Your instructions:
Tally the lines of the entries below that hold the word "screenshot", and please give only the total.

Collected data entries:

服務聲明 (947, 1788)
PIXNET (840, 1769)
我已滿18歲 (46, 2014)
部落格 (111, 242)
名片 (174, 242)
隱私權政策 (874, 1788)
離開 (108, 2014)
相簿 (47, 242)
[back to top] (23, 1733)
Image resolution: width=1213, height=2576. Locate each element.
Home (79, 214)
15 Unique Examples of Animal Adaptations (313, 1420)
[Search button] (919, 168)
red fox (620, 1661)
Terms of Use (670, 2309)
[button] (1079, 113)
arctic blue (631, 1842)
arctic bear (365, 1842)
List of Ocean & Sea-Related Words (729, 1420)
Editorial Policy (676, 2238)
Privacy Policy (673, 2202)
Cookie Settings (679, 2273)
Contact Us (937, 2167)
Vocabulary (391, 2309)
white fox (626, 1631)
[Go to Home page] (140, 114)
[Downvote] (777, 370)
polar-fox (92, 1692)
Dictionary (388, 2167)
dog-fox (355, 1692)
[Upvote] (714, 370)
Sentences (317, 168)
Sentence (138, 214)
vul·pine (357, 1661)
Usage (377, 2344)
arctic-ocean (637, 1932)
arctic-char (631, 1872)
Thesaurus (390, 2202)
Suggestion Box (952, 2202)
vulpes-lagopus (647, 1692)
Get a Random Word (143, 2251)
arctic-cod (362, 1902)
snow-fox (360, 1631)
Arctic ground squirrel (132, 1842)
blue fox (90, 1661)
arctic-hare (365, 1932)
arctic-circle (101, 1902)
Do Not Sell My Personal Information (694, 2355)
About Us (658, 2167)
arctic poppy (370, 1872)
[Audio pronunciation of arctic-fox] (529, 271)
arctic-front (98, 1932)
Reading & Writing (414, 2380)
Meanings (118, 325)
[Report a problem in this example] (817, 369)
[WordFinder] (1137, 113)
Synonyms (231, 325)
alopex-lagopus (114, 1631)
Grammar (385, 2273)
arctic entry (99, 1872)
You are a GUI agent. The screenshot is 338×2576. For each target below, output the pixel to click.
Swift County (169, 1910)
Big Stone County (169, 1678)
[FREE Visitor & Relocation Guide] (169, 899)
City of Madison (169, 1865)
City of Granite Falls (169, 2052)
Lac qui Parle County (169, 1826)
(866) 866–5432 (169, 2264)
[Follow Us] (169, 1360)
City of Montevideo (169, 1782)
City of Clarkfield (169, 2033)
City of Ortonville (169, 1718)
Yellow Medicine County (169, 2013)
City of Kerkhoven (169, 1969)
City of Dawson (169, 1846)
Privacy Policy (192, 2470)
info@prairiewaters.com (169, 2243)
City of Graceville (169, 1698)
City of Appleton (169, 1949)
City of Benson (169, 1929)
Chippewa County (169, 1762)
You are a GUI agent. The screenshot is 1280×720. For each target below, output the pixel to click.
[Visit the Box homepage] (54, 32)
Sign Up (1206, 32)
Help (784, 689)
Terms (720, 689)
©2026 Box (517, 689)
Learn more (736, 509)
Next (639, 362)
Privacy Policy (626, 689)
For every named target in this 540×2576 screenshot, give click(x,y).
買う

Exercise response:
3